No one will insist upon your rights while you yourself doubt that you have any. Believe you were made for the place you fill. Put forth your whole energies. Be awake, electrify yourself; go forth to the task."

Book Notes:

“The education of the will is the object of our existence."

-Ralph Waldo Emerson

“A character is a completely fashioned will."

-John Stuart Mill

“They simply do what they planned. Such men can no more be stopped than the sun can be, or the tide.”

"I don't do more, but less, than other people. They do all their work three times over: once in anticipation, once in actuality, once in rumination.
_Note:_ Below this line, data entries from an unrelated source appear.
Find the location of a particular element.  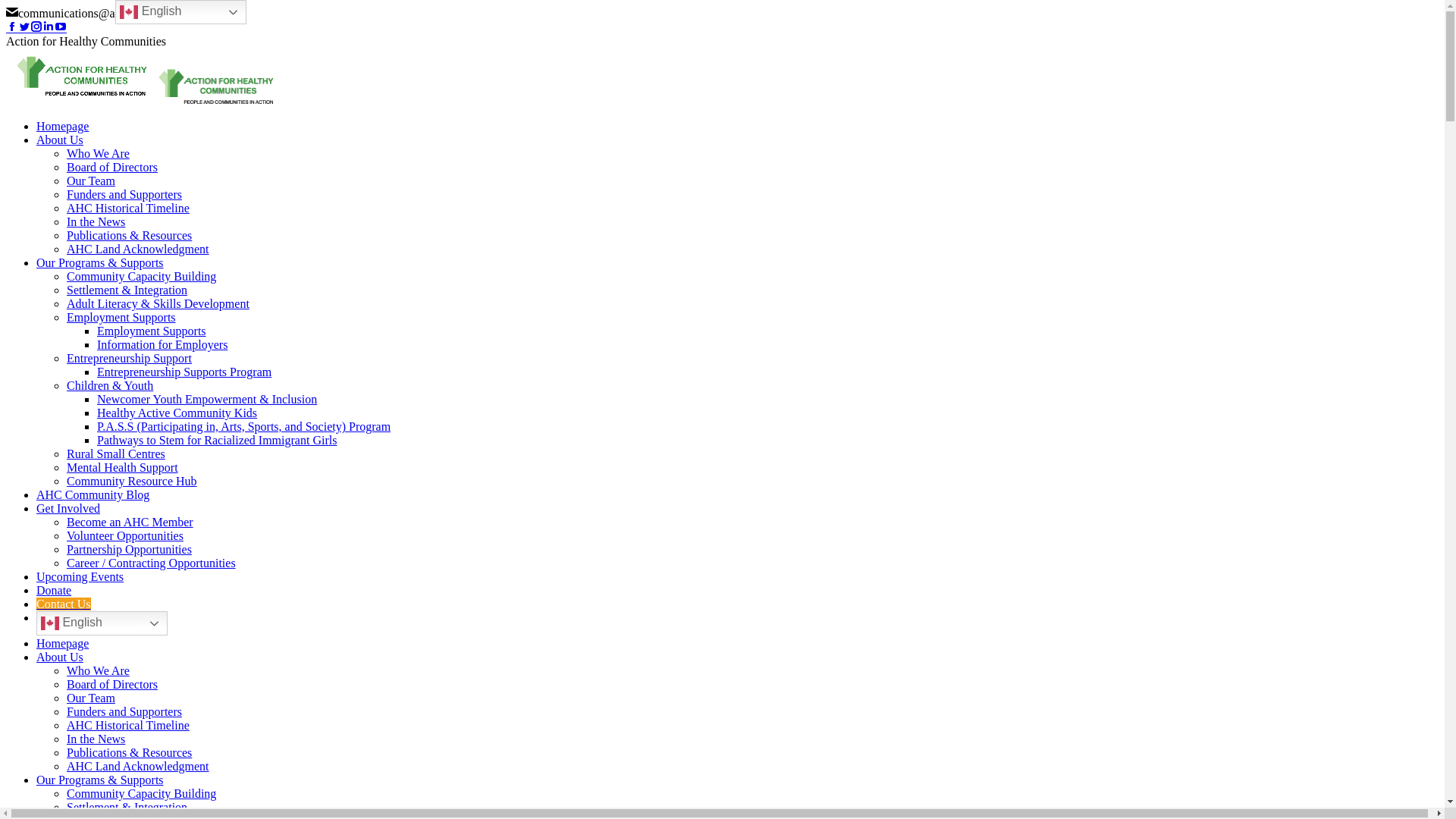

'About Us' is located at coordinates (36, 656). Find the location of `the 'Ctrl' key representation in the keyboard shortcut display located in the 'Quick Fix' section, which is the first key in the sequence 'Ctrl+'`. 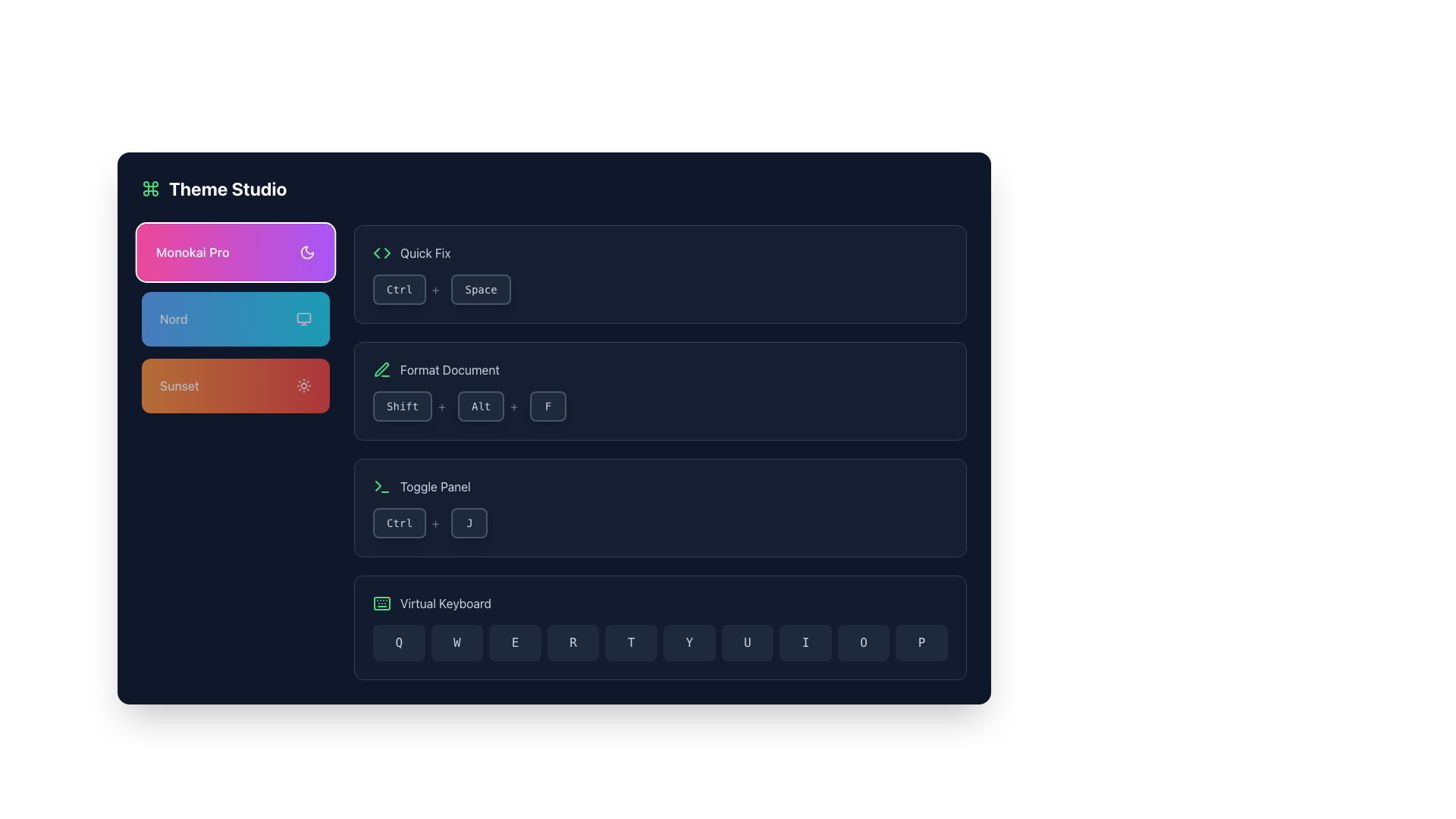

the 'Ctrl' key representation in the keyboard shortcut display located in the 'Quick Fix' section, which is the first key in the sequence 'Ctrl+' is located at coordinates (409, 289).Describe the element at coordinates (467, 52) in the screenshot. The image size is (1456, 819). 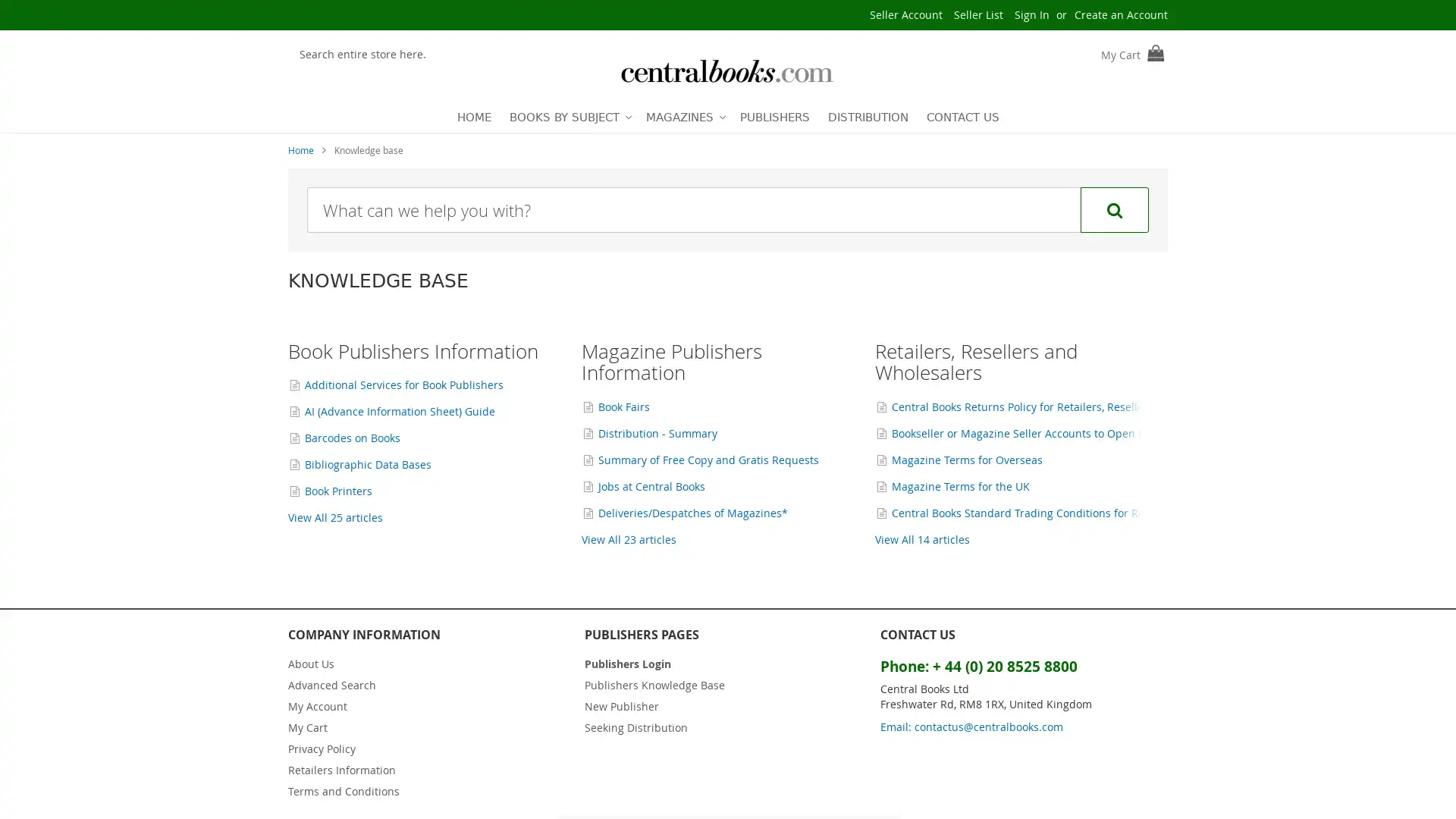
I see `Search` at that location.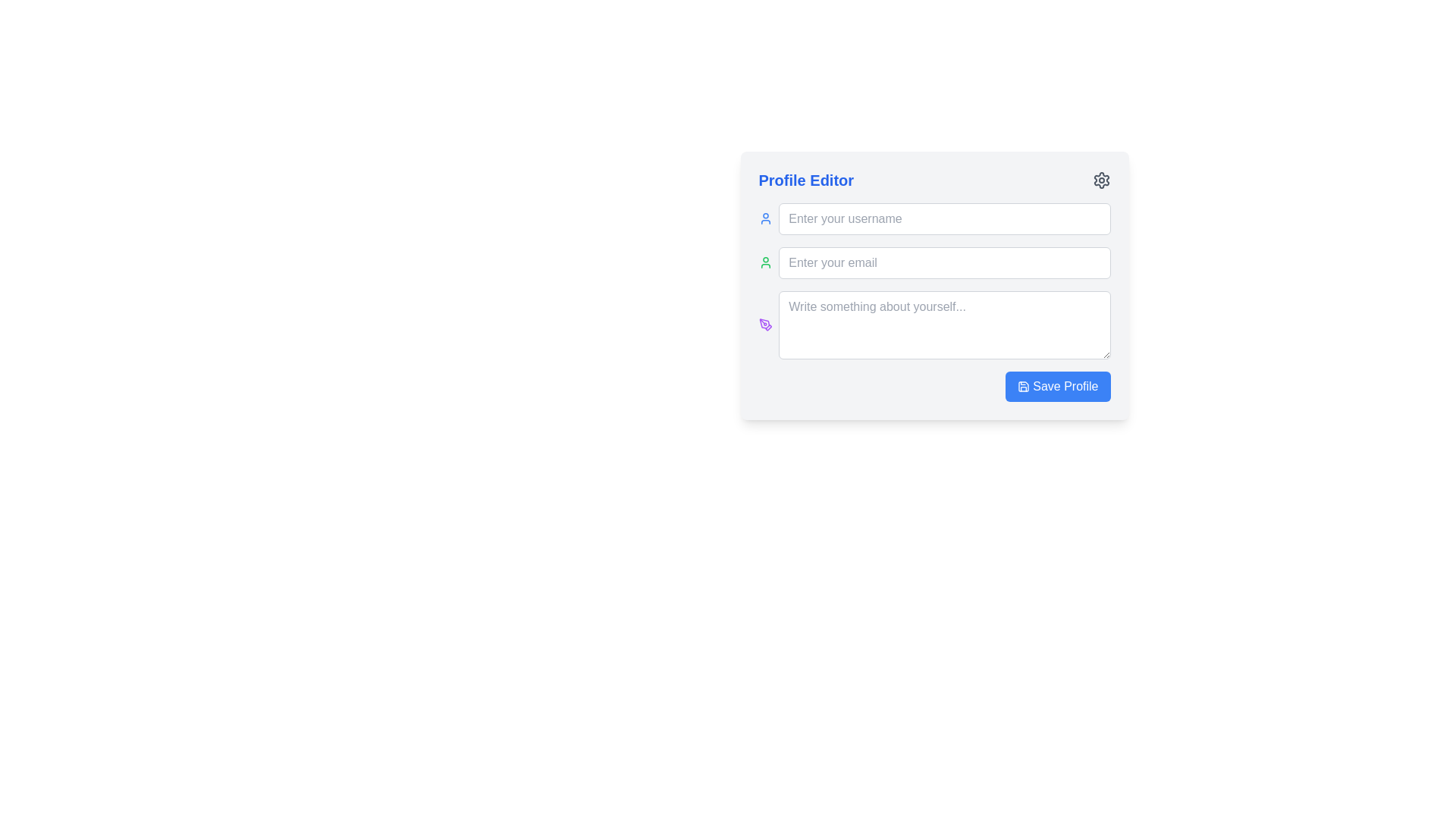 The image size is (1456, 819). What do you see at coordinates (1101, 180) in the screenshot?
I see `the gear icon located at the top-right corner of the Profile Editor section for keyboard interactions` at bounding box center [1101, 180].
I do mine in actuality alone, doing it once instead of three times."

-Henry Ward Beecher

“Genius, that power which dazzles mortal eyes, is oft but Perseverance in disguise."

-C.C. Cameron

“Be thou a hero; let thy might

Tramp on eternal snows its way,

And through the ebon walls of night,

Hew down a passage unto day."

-Park Benjamin

“There is always room for a man of force.”

-Ralph Waldo Emerson

“Teach the world that there is some iron in you.”

“Genius unexecuted is no more genius than a bushel of acorns is a forest of oaks.”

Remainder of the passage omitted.